__Problem statement__.
Give the material below as a numbered list with one line per item, leaving out blank lines and the pictures.

__Material for this task__.
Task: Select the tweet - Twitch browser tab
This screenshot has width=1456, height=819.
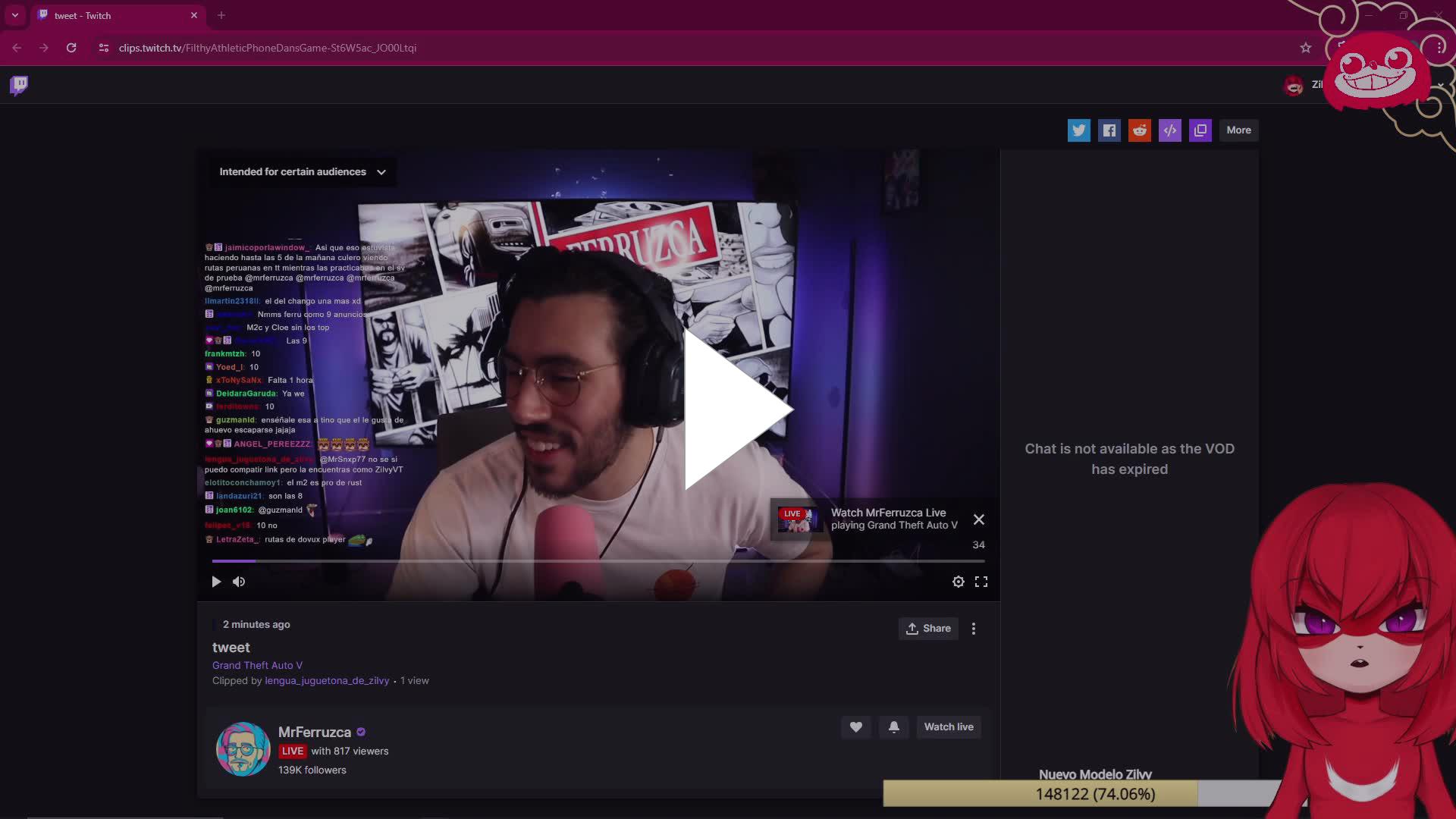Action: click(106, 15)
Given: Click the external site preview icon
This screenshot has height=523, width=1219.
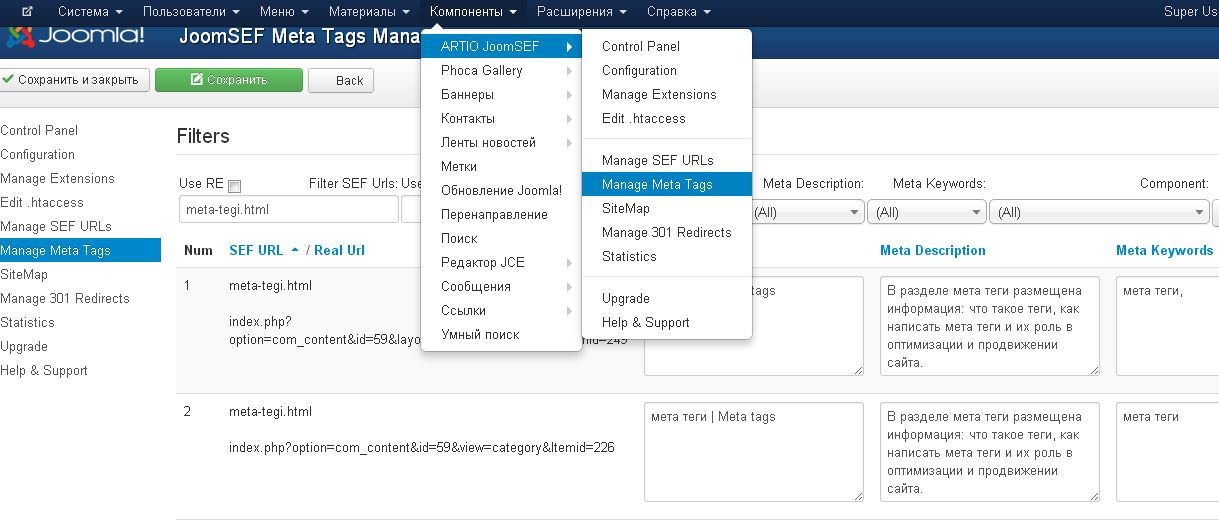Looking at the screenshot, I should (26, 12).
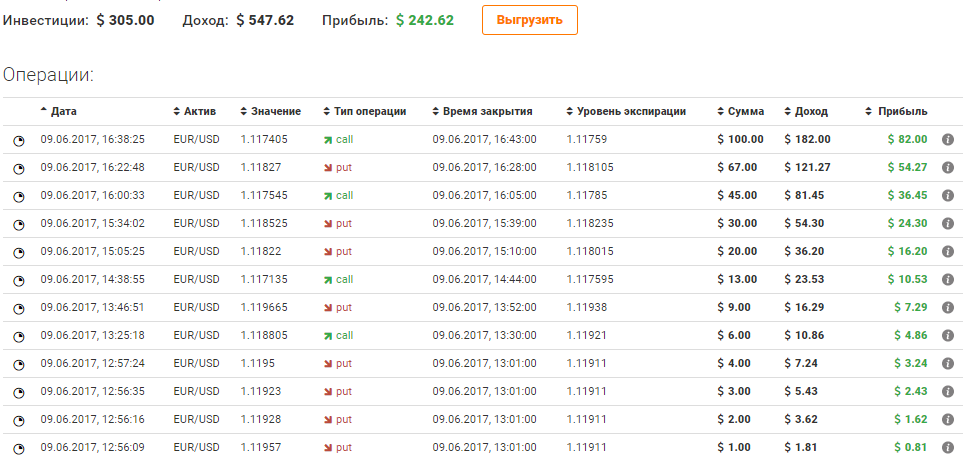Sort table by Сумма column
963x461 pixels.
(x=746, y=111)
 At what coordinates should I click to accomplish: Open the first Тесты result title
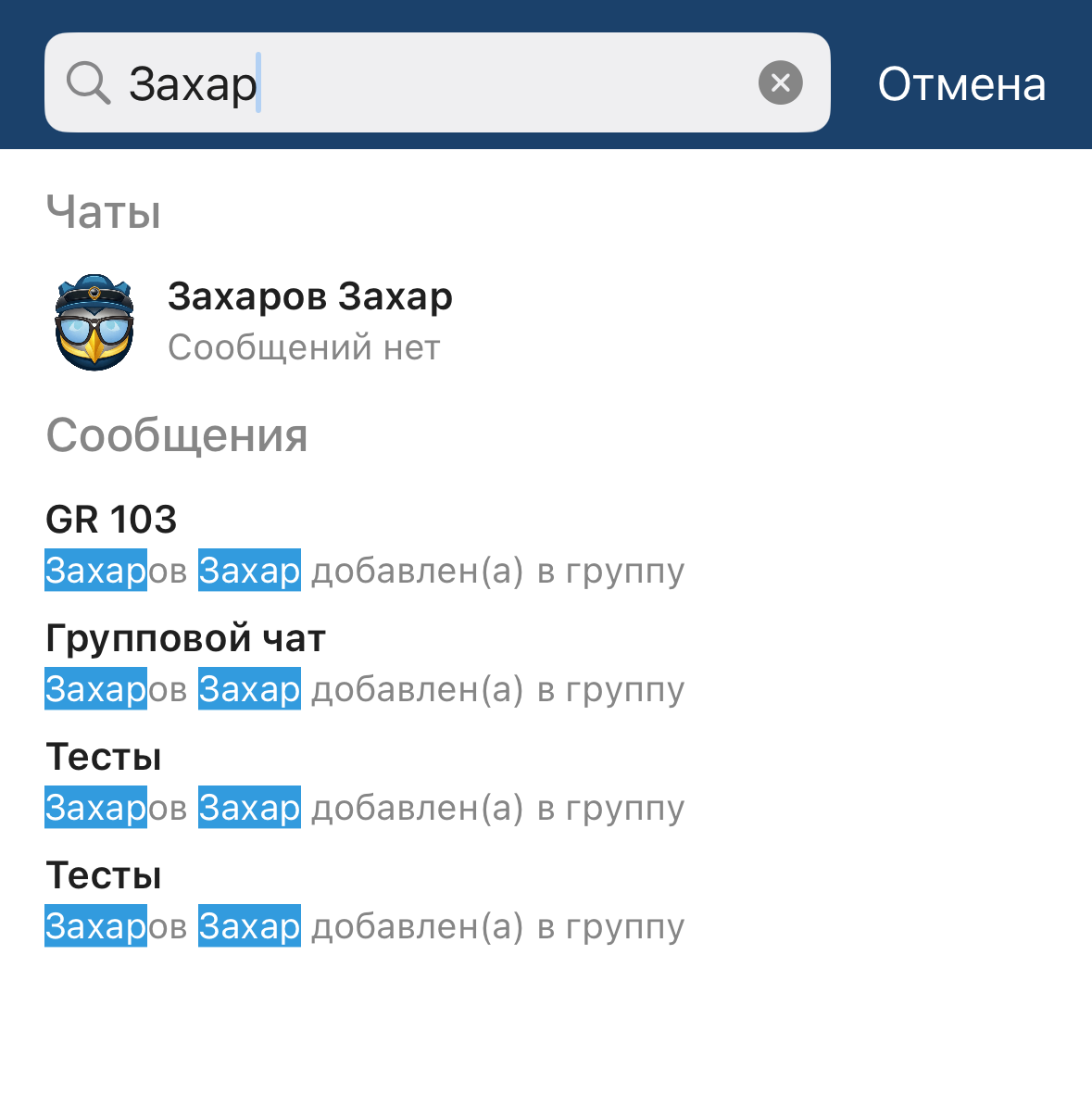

__Expected answer__.
1. Task: Select the tweet - Twitch browser tab
2. This screenshot has width=1456, height=819.
3. Action: click(106, 15)
4. Given: Click the external site preview icon
5. This screenshot has height=523, width=1219.
6. Looking at the screenshot, I should (26, 12).
7. Sort table by Сумма column
8. 963x461 pixels.
9. (x=746, y=111)
10.  At what coordinates should I click to accomplish: Open the first Тесты result title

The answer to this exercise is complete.